In the private sector, some farsighted entrepreneurs are already stepping into the breach of the care economy. Sheila Lirio Marcelo, a Harvard MBA/JD who found herself caring for two small children and aging parents at the same time, founded Care.com because she was having trouble finding quality caregivers. Care.com is a marketplace for caregivers of children and the elderly; it matches a caregiver and an employer every two minutes. And it’s not just helpful to families and caretakers alike, it’s big business. The company raised $91 million in an initial public stock offering, and when it went public in January 2014, Care.com had a market value of over $550 million.
Bright Horizons is another company that successfully monetizes care. They provide a variety of services from high-quality early-education centers to emergency childcare to coordinating on-site daycare at various companies, hospitals, and universities. Bright Horizons is also publicly traded, and when it returned to the market in 2013, it was valued at $1.4 billion.
Real estate developers are also starting to respond to the caregiving needs of American families. In California, for example, developers are creating townhouses geared toward multigenerational families. These townhouses include bathrooms and bedrooms on the ground floor so seniors don’t have to use the stairs and then traditional nuclear family layouts on the upper floors. That way, the “sandwich generation” can take care of their parents, and the grandparents can help watch their grandchildren.
Seniors are also banding together so that they can grow old with their friends, Golden Girls style. It’s called “co-housing,” and a housing consultant told The New York Times that it will be especially appealing to boomers. The “social consciousness of the 1960’s can get re-expressed” through communal living, she predicted. I can personally testify to the pleasure of these arrangements; I share an apartment in Washington two days a week with a dear friend whom I have known since college. She moved from her home base in New York to serve in government; her husband comes down regularly. It’s just like having a college roommate again, complete with visits from the boyfriend!

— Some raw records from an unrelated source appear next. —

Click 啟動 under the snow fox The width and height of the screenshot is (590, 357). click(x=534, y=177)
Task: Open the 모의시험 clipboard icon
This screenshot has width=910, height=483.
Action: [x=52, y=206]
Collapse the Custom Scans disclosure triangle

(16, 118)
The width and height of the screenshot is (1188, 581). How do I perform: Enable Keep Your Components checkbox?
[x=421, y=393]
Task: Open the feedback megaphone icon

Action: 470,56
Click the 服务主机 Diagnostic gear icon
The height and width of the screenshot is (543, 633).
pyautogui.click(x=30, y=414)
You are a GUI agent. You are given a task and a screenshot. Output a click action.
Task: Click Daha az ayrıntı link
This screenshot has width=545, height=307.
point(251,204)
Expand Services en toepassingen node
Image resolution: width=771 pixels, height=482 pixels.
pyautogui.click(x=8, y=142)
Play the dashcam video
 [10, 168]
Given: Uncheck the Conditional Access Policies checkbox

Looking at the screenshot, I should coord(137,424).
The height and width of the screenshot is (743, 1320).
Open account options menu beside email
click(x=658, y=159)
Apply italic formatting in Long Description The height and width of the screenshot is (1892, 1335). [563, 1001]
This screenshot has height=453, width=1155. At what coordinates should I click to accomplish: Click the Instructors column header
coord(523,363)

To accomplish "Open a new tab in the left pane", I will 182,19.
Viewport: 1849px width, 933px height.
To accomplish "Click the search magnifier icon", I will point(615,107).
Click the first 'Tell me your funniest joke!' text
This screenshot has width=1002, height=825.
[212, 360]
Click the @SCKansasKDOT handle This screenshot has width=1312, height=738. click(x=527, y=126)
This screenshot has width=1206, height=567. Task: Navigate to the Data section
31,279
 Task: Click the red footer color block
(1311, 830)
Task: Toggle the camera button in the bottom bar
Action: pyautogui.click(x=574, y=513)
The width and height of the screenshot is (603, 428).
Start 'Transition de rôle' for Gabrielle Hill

Outside large-scale caregiving companies and real estate developers is a growing army of individual caregivers. Ai-jen Poo’s National Domestic Workers Alliance joined with twenty other organizations to create the Caring Across Generations movement. By focusing on changing U.S. demographics, particularly around aging, and pioneering innovations in home- and community-based caregiving, the movement seeks “to transform the way we care in this country.”
Caregivers for adults with dementia—Alzheimer’s disease and other forms—face special challenges. But as with children, education and specialized training can make a substantial difference both to the individuals being cared for and the caregivers. More broadly, the Family Caregiver Alliance is a community-based nonprofit organization that addresses the needs of the families and friends providing unpaid, long-term care for their loved ones at home.
Look also for an explosion of jobs based on providing different types of specialized care. We have always had doctors and nurses; now we have physician’s assistants of many different kinds and nurse-practitioners with multiple specializations. And therapists of every description for body and mind are proliferating: for balance, posture, gait, stress, and recovery from challenges ranging from joint replacements to stroke. These are not jobs that people take when they cannot get into “real careers.” They are jobs that require medical knowledge and skills as well as the ability to build a meaningful set of relationships with clients; they are essential to allowing all of us—from youngest to oldest—to lead better lives.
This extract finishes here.